As the American Jewish community mimics the rest of America with ugly, polarizing political fights, calls for a “big tent” are becoming common. Partisans are pushing back, caricaturing calls for a big tent as lacking in principle or shilling for the status quo. But constructing a big tent that is open enough to welcome disparate voices, yet not so undefined that it has no mooring, takes great skill and vision.
The finesse required was on display earlier this month. AJC Access, the American Jewish Committee’s youth wing, convened a second annual conference with the Reut Institute, an Israeli action-based think tank, to try creating a big, broad, respectful conversation about Israel, left, right and center. Young Jews, mostly aged 25 to 45, from more than 30 countries, participated.
During an intense, four-hour marathon session on “Legitimizing Israel,” I suggested four poles necessary for building a civil Jewish tent when talking about Israel. Like Abraham’s tent, it should be open on all four sides, while nevertheless offering protection.
Start by acknowledging complexity. Despite being a messy muddle, the Middle East seems to invite the most simplistic sloganeering. Yossi Klein Halevi, my colleague at Engaging Israel, a project of the Shalom Hartman Institute in Jerusalem, says that the Israeli right fails by ignoring the first intifada’s lessons — that the Palestinians are a people with rights to self-determination, which must be respected. The Israeli left fails by ignoring the second intifada’s lessons, that Palestinian political culture is possessed by annihilationist impulses. Until Palestinian leaders become more committed to building their own state rather than destroying Israel, peace will remain elusive.
Secondly, we should build identity, mounting what Donniel Hartman of Engaging Israel calls a “Jewish values conversation about Israel.” Last summer, after I wrote two articles critical of J Street in the Jerusalem Post, I nevertheless was invited to address J Street U’s student mission to Israel.
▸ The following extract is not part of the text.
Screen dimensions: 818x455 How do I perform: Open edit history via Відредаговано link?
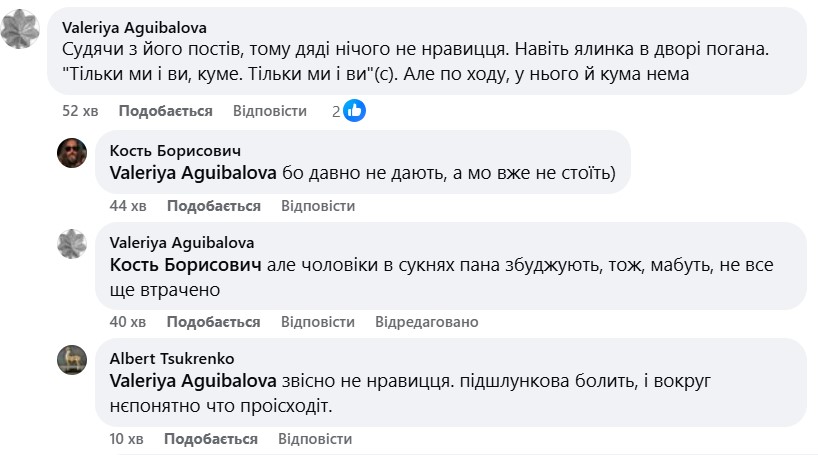tap(426, 322)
Using the Engaging Israel methodology, which entails drilling down to core issues while carving out open, respectful space for dialogue, I hosted the students in my home, and began the conversation by exploring the question of why we need a Jewish state. Having studied fundamentals together, and having forged a broad consensus about Jewish identity that requires expression in state form, we could then start debating borders and tactics with no acrimony.
More broadly, we have to stop only experiencing Israel as a country that needs our support. We have not fully recognized how Israel’s existence enhances Jewish identity worldwide — or how Israel helps solve our existential dilemmas as human beings and as Jews in a stressful, confusing modern world. This kind of Zionism highlights consensus and spotlights values, while ending the constant obsession with Israel’s headaches.
Thirdly, we also must not be afraid to define our community. We should develop “red lines” and “blue and white lines,” meaning ideas we repudiate and principles we champion. Two years ago, a group that I was a part of, ranging from left to right, worked together to define common parameters. The document we produced came easily. We all affirmed our beliefs in Jewish nationalism, Jewish statehood, and mutual respect. And we agreed on red lines, such as not accusing Israel of racism or apartheid, and, more generally, not trying to refight the 1948 war about Israel’s right to exist, rather than the 1967 war about Israel’s borders.
Connected to this is the fourth and final pole, recognition of the toxicity that emerges from the systematic Arab attempt to delegitimize Israel. We are all scarred by living in the age of delegitimization. The Zionist left, in particular, should start getting angry at the delegitmizers, recognizing just how much delegitimizing Israel harms the peace process.
In building this tent, my advice is: acknowledge complexity, because nuance matters; engage Jewish identity issues, because values matter; define our community, because boundaries matter; and condemn the delegitimizers’ toxicity, because words matter.
In concluding the conference, the AJC’s executive director, David Harris, eloquently explained why AJC convenes a big tent and cultivates a strong center. “We are more effective, we are more intelligent, we are more credible, when we listen hard to reasoned sides of the complex Israel issue before speaking up,” he said. Harris said the stakes couldn't be higher, and, simplistic, doctrinal thinking doesn’t help advance the discussion; the argumentative Jewish tent should not an echo chamber, but must embrace civility and mutual respect.
This big tent approach appreciates that, as Harris noted, Israel is both a modern-day miracle and a work in progress. And it recognizes that over the millennia, Jews have created what he calls “the consummate guilt culture,” which is now applied obsessively to Israel. Meanwhile, the Palestinians have developed “the consummate blame culture,” which then preys on us so perfectly. The big tent approach notes the growing shrillness and polarization in American political culture but says, “We can do better.”
Gil Troy is an iEngage Fellow at Shalom Hartman Institute in Jerusalem and professor of History at McGill University in Montreal.